While the invention has been described in connection with the preferred embodiment, it is not intended to limit the scope of the invention to the particular form set forth but on the contrary, it is intended to cover such alternatives, modifications, and equivalents as may be included within the spirit and scope of the invention as defined by the appended claims.

Claims

1. A color cosmetic composition comprising at least one silicone film forming polymer, at least one pigment, and at least one dispersant that aids in dispersion of the pigment and silicone film forming polymer in the composition.

2. The composition of claim 1 wherein the dispersant comprises an anionic surfactant.

3. The composition of claim 2 wherein the dispersant comprises a fatty acid ester of a sulfonate or sulfate surfactant.

4. The composition of claim 3 wherein the dispersant comprises a C_6-40saturated or unsaturated, straight or branched chain, fatty acid ester of a sulfonate or sulfate.

5. The composition of claim 4 wherein the fatty acid ester is an ester of an olefin sulfate or olefin sulfonate.

6. The composition of claim 5 wherein the fatty acid ester is sodium C_14-16olefin sulfonate.

7. The composition of claim 6 wherein the fatty acid ester is coated onto the surface of at least one of the pigments or powders found in the composition.

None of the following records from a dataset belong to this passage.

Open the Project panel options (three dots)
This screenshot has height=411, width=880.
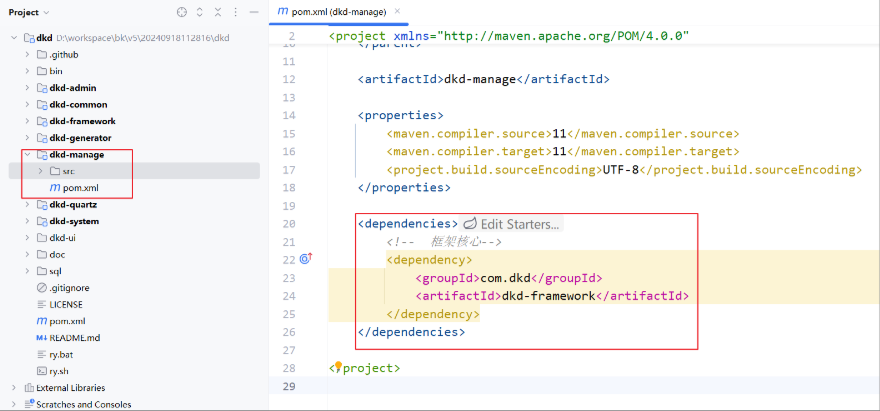pos(238,12)
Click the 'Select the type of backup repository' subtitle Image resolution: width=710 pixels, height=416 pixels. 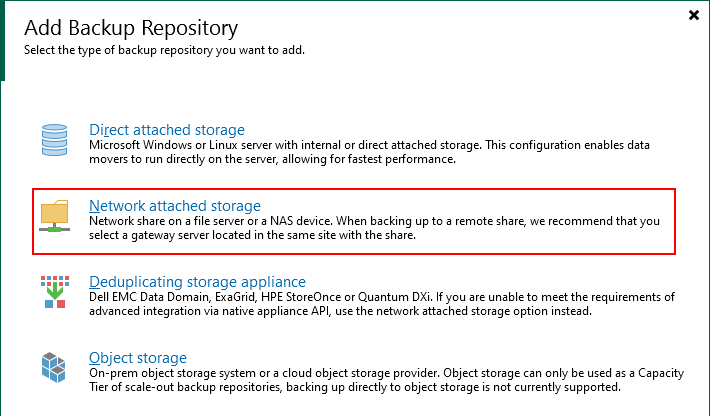[x=166, y=50]
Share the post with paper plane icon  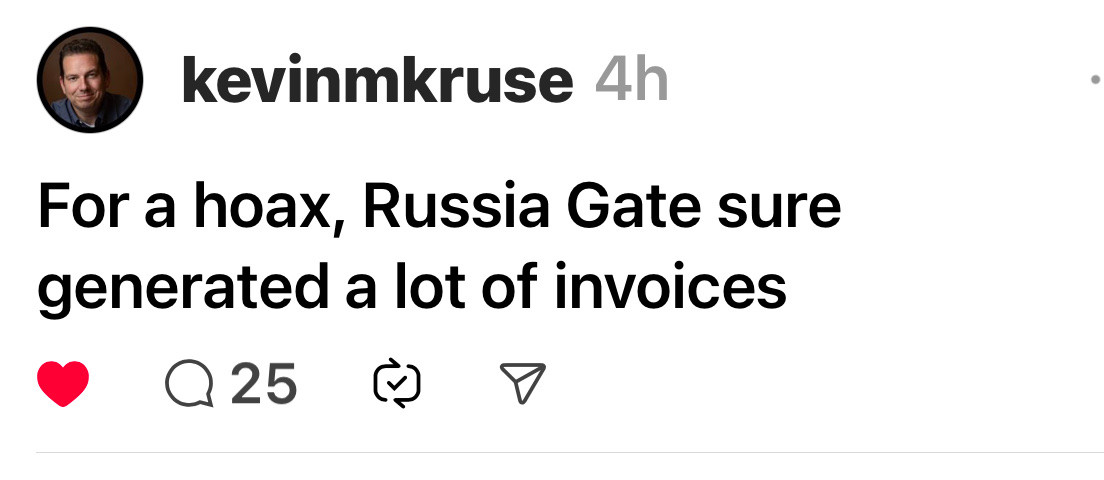tap(522, 385)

8. The composition of claim 7 wherein the fatty acid ester is coated onto at least one of the pigments found in the composition.

9. The composition of claim 1 further comprising one or more nonionic surfactants.

10. The composition of claim 9 wherein the nonionic surfactant is a alkoxylated fatty alcohol.

11. The composition of claim 10 wherein the alkoxylated fatty alcohol comprises an ethoxylated fatty alcohol.

12. The composition of claim 11 wherein the ethoxylated fatty alcohol is laureth having a number of repeating ethoxy units ranging from 2 to 50.

12. The composition of claim 12 wherein the number of repeating alkoxy groups ranges from 2 to 25.

12. The composition of claim 1 further comprising at least one silicone gum.

13. The composition of claim 12 wherein the silicone gum is dimethiconol.

14. The composition of claim 1 wherein the silicone film former is a silicone resin.

15. The composition of claim 14 wherein the silicone film former is an MQ or MT resin.

16. The composition of claim 1 further comprising at least one monoester, diester, or triester.

17. The composition of claim 16 further comprising at least one volatile silicone or paraffinic hydrocarbon.

18. The composition of claim 1 in the for of a water and oil emulsion.

19. The composition of claim 18 wherein the oil comprises a silicone oil.

20. The composition of claim 18 wherein the emulsion is a water in oil emulsion.